[What you have to do]:
Your copy should begin at the line containing "You are a computer-use" and end at the last line of the records; transcribe those lines exactly and leave out every picture.

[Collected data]
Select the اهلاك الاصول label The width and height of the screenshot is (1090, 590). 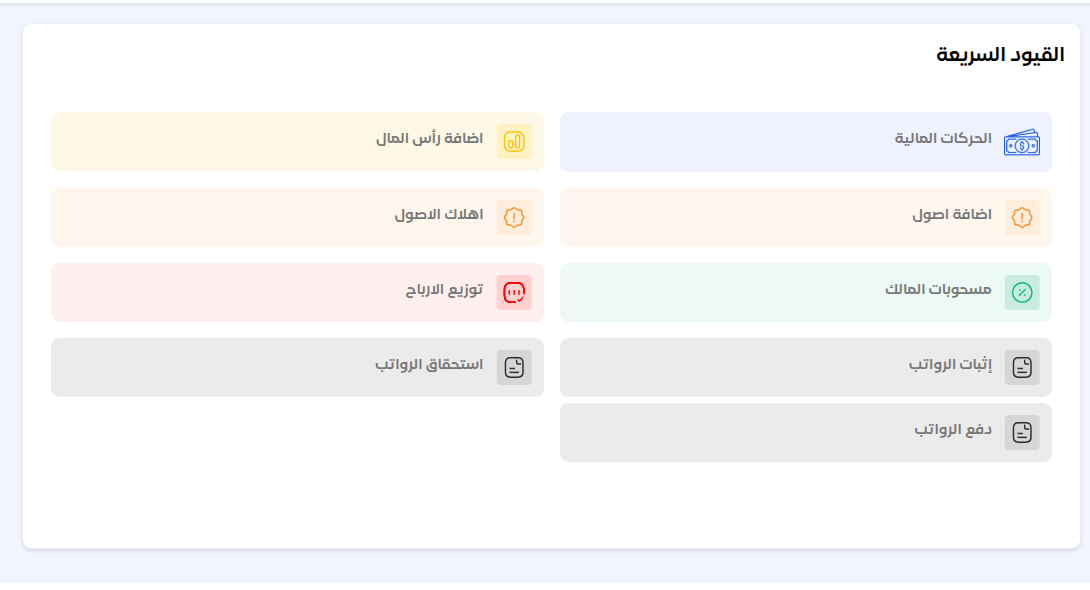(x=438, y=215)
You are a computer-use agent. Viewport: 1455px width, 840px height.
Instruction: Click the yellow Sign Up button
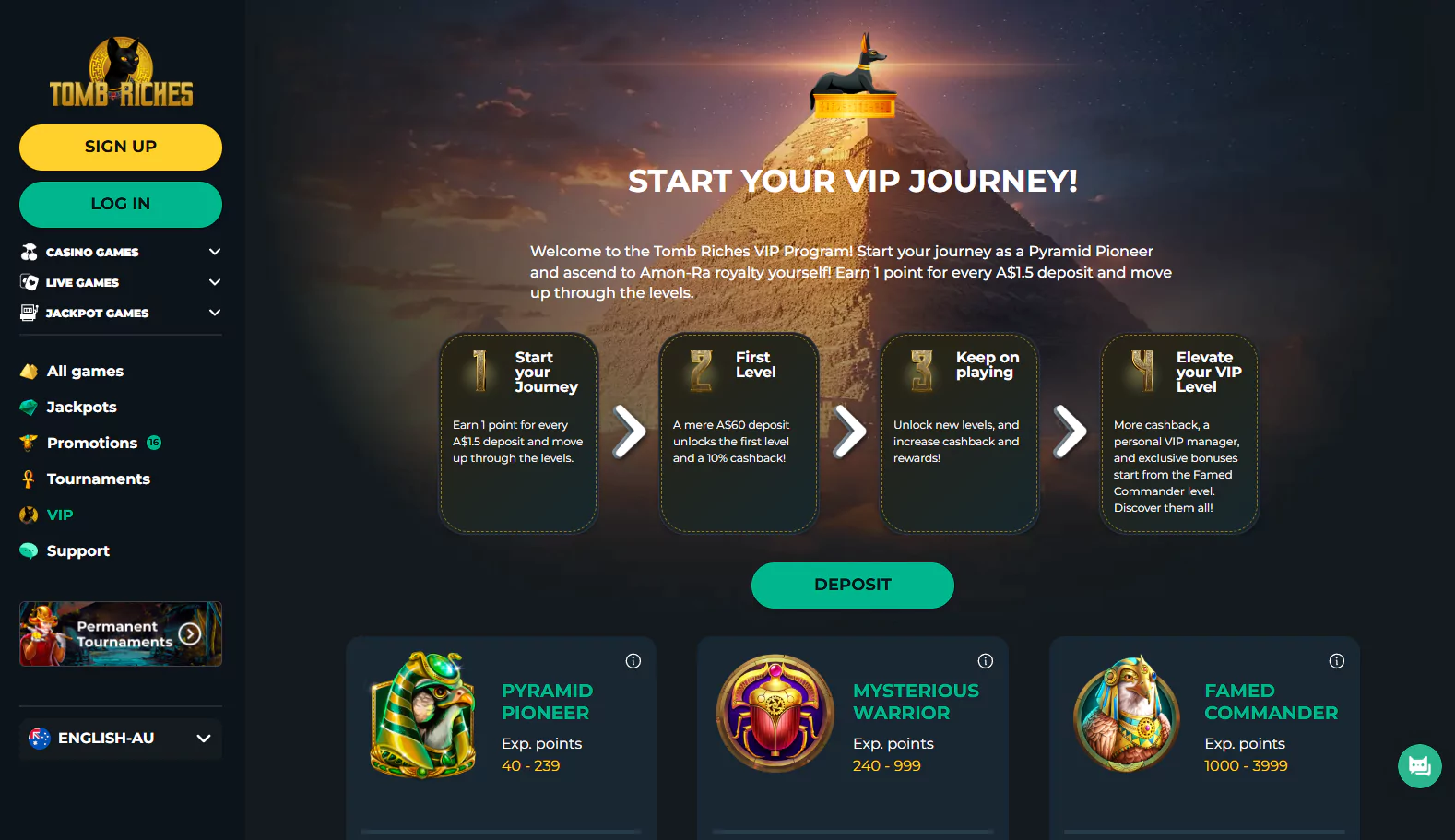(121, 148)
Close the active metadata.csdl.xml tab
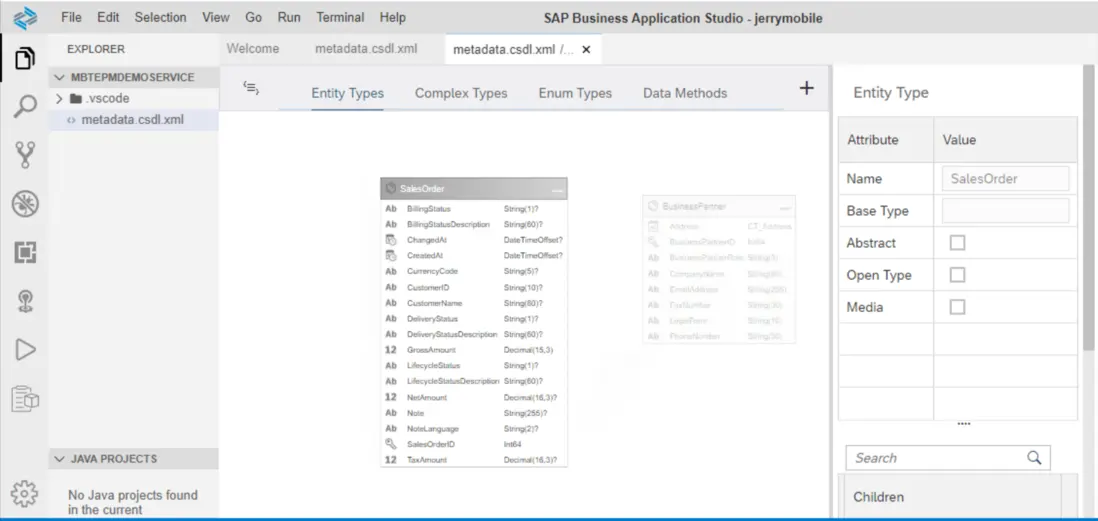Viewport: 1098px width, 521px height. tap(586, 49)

[Result of this task]:
You are a computer-use agent. Viewport: 1455px width, 840px height.
Instruction: Click the yellow Sign Up button
(121, 148)
Close the active metadata.csdl.xml tab
Viewport: 1098px width, 521px height. tap(586, 49)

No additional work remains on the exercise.